# AIM
Copy the material line for line, starting at its first line and stopping after the line that contains "coordinates (1297, 84).", with that line included.

# SUPPLIED RECORDS
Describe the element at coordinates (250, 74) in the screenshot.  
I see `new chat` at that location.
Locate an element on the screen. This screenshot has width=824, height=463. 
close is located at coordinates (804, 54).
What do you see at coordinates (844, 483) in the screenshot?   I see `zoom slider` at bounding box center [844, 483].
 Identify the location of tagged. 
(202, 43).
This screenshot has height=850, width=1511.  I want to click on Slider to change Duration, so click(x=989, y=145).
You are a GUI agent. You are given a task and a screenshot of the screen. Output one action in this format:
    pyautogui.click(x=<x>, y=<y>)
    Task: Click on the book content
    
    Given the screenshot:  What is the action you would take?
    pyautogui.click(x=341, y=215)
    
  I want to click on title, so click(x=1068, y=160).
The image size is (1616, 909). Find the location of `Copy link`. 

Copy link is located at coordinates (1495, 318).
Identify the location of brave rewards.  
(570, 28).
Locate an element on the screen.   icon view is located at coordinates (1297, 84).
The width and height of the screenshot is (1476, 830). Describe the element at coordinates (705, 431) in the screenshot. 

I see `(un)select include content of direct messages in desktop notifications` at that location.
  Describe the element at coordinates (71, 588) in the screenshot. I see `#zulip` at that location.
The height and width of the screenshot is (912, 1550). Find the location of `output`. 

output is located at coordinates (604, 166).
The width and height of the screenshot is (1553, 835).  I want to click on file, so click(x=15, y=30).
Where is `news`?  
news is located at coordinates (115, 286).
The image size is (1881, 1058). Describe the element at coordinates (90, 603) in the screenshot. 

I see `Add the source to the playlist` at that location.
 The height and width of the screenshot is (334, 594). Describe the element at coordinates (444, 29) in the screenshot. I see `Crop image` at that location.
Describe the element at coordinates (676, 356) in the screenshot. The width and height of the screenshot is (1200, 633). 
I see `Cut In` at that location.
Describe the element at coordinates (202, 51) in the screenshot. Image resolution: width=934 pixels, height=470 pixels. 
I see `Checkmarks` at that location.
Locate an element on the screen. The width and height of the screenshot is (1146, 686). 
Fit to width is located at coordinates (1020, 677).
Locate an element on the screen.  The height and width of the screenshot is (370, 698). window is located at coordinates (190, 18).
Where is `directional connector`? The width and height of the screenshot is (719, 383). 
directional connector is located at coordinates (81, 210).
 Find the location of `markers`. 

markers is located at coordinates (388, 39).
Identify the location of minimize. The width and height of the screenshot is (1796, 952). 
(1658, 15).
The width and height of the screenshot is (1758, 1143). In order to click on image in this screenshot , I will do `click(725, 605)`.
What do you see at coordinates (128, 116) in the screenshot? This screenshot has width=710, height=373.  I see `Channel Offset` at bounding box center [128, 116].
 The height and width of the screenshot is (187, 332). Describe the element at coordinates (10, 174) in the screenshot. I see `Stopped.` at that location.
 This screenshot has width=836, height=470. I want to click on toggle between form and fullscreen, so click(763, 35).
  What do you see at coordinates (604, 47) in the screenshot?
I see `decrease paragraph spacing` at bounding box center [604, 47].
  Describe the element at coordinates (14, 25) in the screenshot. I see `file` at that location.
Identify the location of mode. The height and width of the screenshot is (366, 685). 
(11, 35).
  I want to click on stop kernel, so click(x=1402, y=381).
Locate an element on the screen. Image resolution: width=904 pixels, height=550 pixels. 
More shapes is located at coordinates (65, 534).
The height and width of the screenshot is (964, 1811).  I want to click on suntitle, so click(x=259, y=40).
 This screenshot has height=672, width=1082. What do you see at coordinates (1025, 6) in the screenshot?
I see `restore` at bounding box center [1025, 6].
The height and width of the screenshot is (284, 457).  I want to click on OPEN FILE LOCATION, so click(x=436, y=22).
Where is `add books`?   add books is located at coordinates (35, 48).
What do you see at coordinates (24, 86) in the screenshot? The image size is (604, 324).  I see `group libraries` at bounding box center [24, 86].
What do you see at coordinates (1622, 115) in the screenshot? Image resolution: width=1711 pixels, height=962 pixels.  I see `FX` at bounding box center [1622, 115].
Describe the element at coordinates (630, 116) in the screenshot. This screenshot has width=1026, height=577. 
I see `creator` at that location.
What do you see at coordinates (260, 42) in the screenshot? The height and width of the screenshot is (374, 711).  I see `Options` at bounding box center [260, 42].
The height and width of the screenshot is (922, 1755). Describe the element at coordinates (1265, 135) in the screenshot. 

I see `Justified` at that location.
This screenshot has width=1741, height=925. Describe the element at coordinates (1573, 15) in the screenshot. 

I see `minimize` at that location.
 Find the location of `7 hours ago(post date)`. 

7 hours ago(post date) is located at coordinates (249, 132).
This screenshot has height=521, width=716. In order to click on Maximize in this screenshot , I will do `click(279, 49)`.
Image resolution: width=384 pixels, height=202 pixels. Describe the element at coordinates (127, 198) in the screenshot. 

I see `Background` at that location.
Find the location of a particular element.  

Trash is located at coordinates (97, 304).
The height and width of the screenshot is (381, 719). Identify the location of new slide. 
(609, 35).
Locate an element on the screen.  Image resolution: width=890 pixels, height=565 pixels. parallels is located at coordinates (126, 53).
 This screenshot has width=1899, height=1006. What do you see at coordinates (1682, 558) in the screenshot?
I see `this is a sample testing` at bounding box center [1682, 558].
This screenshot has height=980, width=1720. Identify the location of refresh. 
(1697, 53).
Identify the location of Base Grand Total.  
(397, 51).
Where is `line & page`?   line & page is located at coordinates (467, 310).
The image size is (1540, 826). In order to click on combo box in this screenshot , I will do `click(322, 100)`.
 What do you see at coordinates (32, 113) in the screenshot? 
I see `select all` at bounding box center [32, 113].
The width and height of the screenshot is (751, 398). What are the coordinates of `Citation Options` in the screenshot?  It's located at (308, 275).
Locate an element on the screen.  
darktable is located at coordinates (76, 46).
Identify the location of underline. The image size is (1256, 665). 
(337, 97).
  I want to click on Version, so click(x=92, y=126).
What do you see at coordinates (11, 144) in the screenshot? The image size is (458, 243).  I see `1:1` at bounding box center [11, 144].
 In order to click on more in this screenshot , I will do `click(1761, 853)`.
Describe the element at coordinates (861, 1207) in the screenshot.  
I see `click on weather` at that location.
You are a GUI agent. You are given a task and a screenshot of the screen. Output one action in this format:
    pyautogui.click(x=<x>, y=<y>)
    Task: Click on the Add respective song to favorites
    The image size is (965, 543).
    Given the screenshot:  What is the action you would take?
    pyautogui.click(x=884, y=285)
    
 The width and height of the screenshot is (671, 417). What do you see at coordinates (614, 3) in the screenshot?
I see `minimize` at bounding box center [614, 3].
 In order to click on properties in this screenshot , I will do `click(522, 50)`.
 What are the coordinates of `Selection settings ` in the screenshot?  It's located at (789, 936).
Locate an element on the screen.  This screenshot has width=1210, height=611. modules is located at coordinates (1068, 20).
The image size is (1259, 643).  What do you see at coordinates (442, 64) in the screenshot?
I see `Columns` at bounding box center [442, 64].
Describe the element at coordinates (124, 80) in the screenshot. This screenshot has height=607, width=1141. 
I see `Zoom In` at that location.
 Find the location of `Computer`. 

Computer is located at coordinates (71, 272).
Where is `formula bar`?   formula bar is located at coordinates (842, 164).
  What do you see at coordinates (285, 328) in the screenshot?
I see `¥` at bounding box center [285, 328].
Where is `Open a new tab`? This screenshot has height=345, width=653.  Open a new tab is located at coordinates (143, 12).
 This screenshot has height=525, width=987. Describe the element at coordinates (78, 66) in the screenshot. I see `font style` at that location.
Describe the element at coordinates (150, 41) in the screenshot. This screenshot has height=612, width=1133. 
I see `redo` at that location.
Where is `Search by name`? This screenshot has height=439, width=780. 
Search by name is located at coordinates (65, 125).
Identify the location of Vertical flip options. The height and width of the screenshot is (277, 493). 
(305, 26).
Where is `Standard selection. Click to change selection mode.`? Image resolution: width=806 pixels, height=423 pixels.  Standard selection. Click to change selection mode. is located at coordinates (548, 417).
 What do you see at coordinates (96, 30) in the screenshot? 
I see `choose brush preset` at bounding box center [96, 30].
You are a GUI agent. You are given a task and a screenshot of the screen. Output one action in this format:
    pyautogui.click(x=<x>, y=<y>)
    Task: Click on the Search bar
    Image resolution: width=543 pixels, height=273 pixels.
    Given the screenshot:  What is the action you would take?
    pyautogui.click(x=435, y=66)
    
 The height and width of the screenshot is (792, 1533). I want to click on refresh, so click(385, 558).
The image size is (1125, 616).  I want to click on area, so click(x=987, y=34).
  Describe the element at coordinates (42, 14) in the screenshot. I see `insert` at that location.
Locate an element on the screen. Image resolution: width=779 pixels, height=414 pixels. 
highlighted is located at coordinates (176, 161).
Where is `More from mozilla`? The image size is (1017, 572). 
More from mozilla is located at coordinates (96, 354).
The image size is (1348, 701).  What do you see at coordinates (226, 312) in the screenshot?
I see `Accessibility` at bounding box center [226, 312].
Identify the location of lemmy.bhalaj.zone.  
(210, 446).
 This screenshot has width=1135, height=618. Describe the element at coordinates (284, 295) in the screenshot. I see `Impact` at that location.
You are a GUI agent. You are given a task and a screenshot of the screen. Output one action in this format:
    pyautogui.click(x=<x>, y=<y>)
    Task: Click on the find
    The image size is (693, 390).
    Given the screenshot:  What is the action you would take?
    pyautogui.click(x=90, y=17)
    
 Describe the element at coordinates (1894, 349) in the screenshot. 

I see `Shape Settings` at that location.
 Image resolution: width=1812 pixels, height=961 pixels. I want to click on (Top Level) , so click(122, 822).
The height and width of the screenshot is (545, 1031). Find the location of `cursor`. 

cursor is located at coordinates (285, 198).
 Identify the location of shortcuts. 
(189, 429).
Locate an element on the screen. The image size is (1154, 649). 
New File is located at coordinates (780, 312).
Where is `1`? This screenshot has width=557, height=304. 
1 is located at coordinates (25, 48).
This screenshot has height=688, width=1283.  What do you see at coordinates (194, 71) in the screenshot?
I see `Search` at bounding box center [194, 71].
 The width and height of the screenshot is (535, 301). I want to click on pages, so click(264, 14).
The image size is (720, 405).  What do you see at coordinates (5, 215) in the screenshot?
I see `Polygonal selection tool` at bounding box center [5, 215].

# ANSWER TO THE EXERCISE
Describe the element at coordinates (250, 74) in the screenshot.  
I see `new chat` at that location.
Locate an element on the screen. This screenshot has width=824, height=463. 
close is located at coordinates (804, 54).
What do you see at coordinates (844, 483) in the screenshot?   I see `zoom slider` at bounding box center [844, 483].
 Identify the location of tagged. 
(202, 43).
This screenshot has height=850, width=1511.  I want to click on Slider to change Duration, so click(x=989, y=145).
You are a GUI agent. You are given a task and a screenshot of the screen. Output one action in this format:
    pyautogui.click(x=<x>, y=<y>)
    Task: Click on the book content
    
    Given the screenshot:  What is the action you would take?
    pyautogui.click(x=341, y=215)
    
  I want to click on title, so click(x=1068, y=160).
The image size is (1616, 909). Find the location of `Copy link`. 

Copy link is located at coordinates (1495, 318).
Identify the location of brave rewards.  
(570, 28).
Locate an element on the screen.   icon view is located at coordinates (1297, 84).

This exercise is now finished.